_Raw data_
= = = = = = =

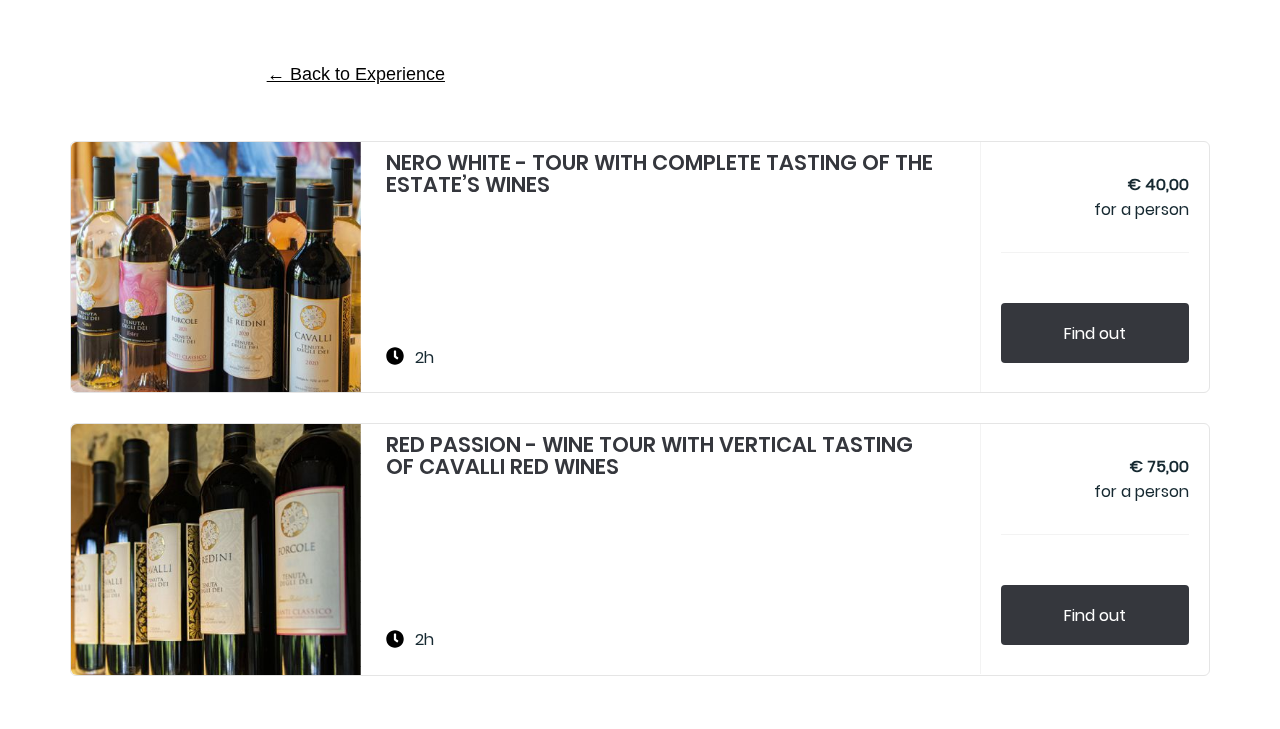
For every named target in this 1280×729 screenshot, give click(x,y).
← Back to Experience (356, 74)
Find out (1095, 333)
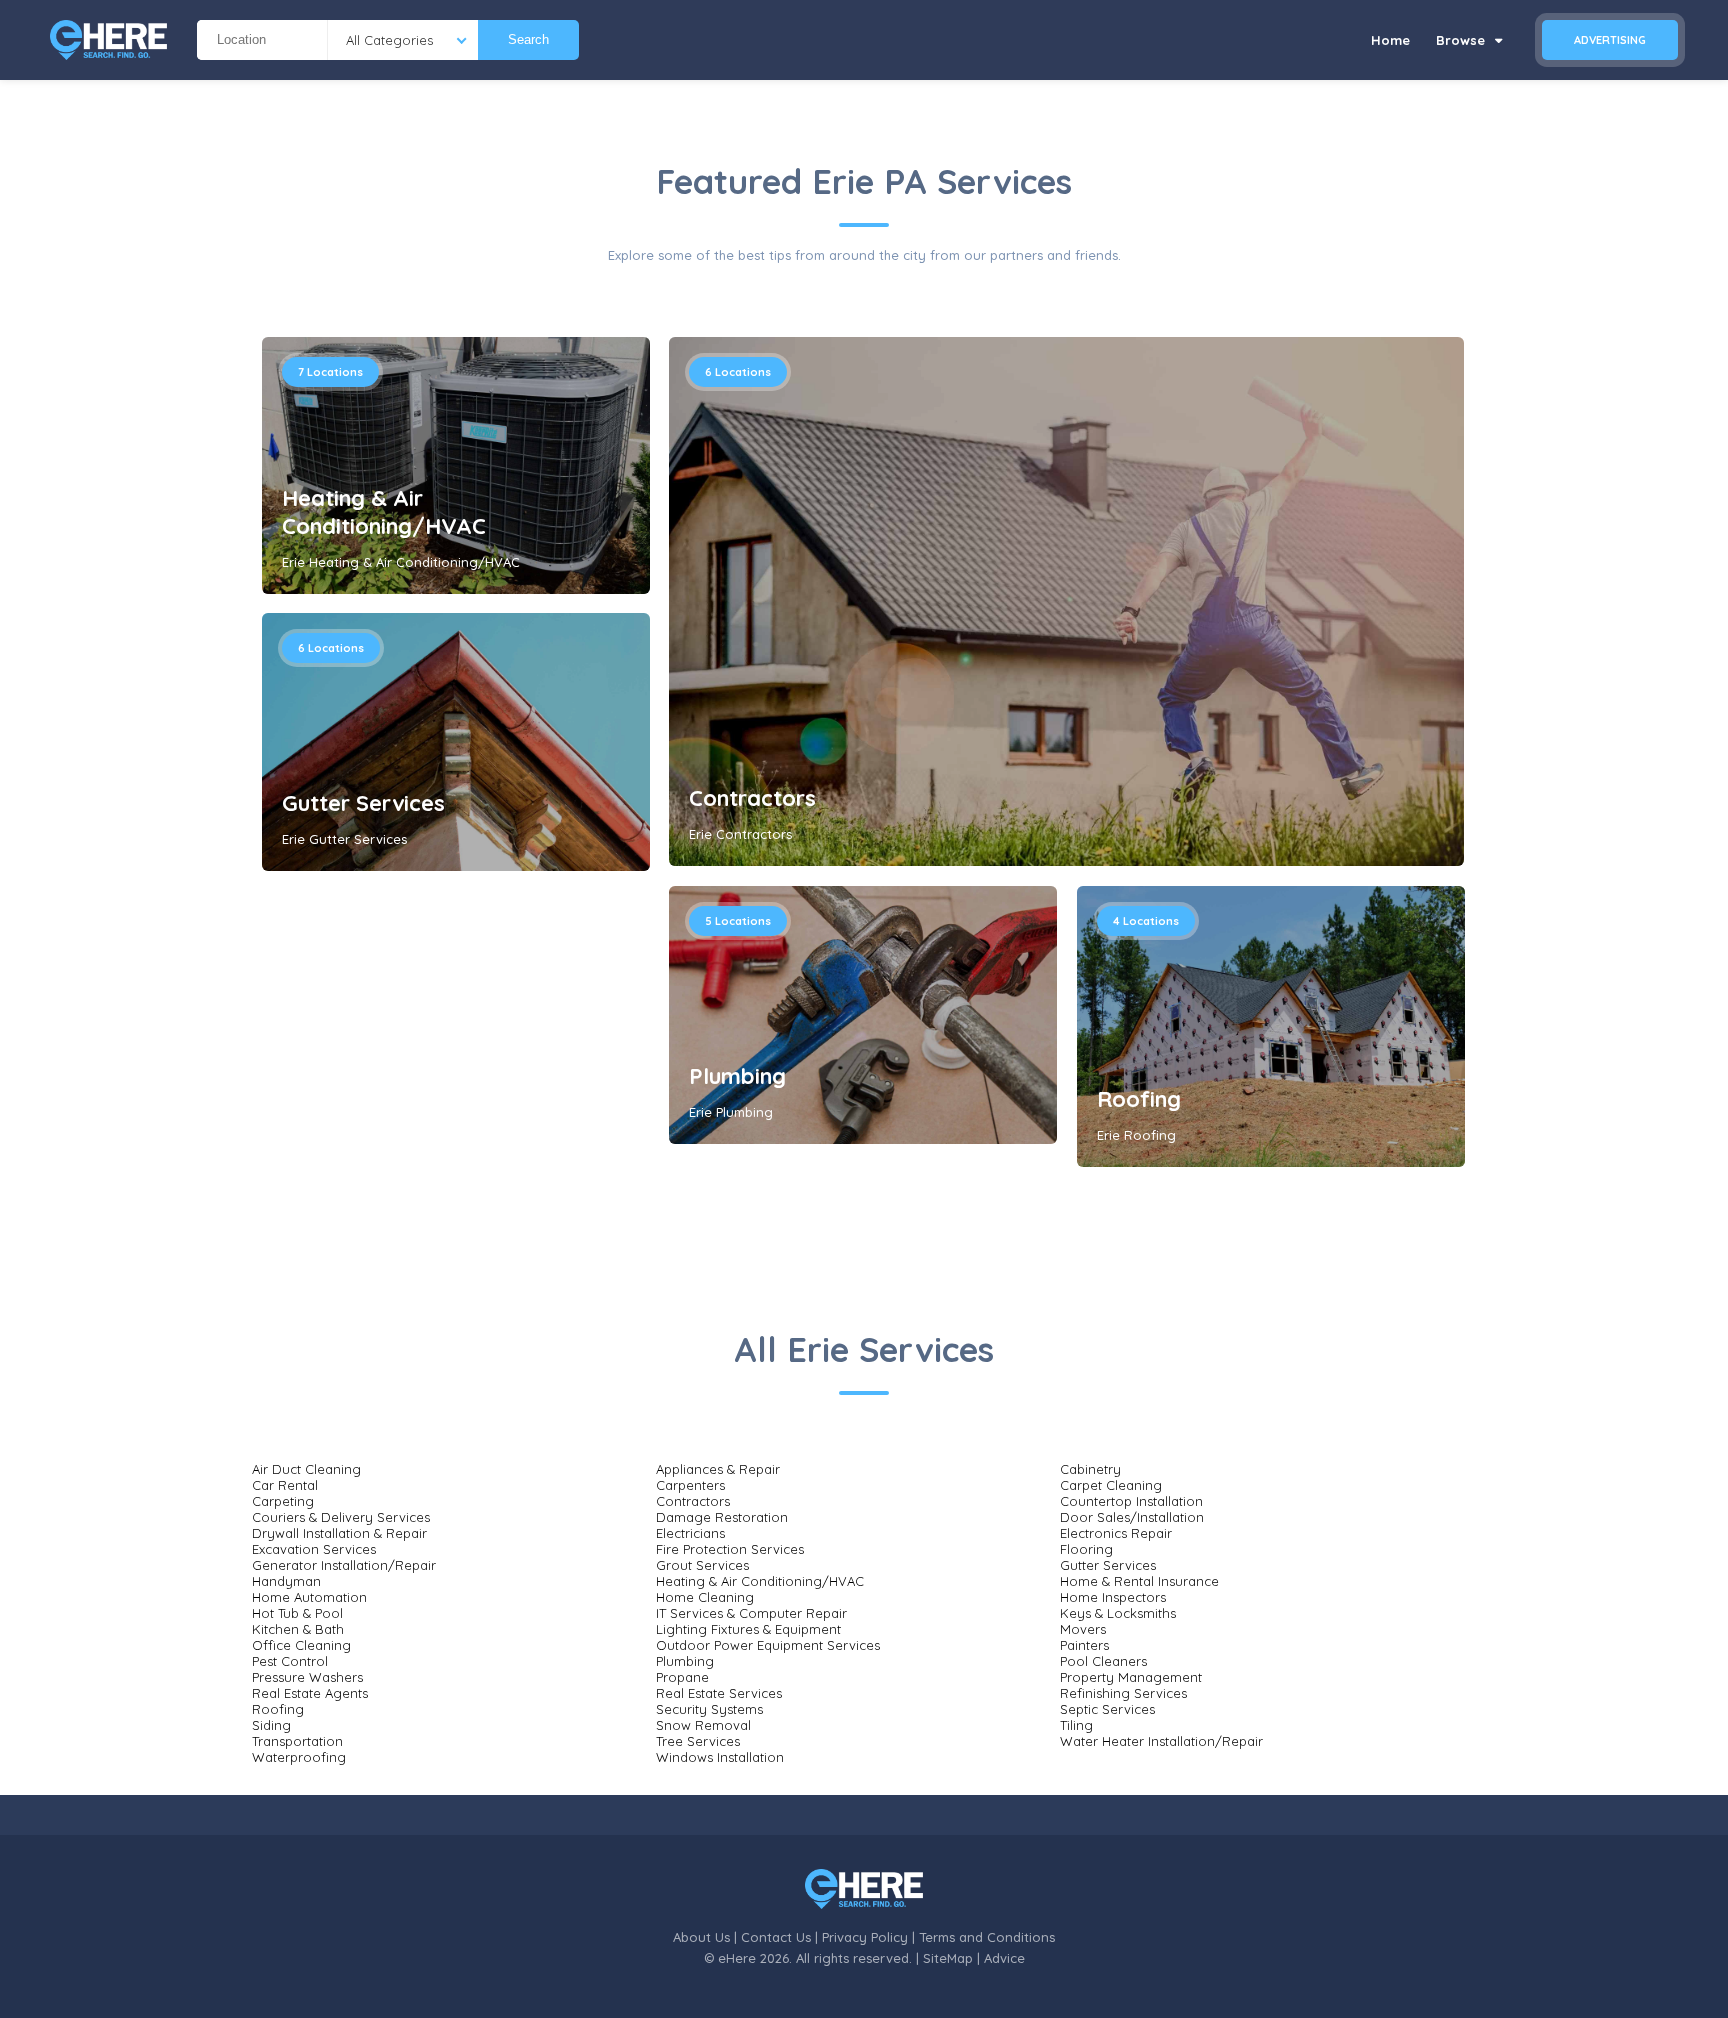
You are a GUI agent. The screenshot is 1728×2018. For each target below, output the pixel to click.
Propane (682, 1677)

= = = = = = =

_About this task_
In the records above, how many lines include "click"? Give that number and nothing more.

_Solution to this problem_
2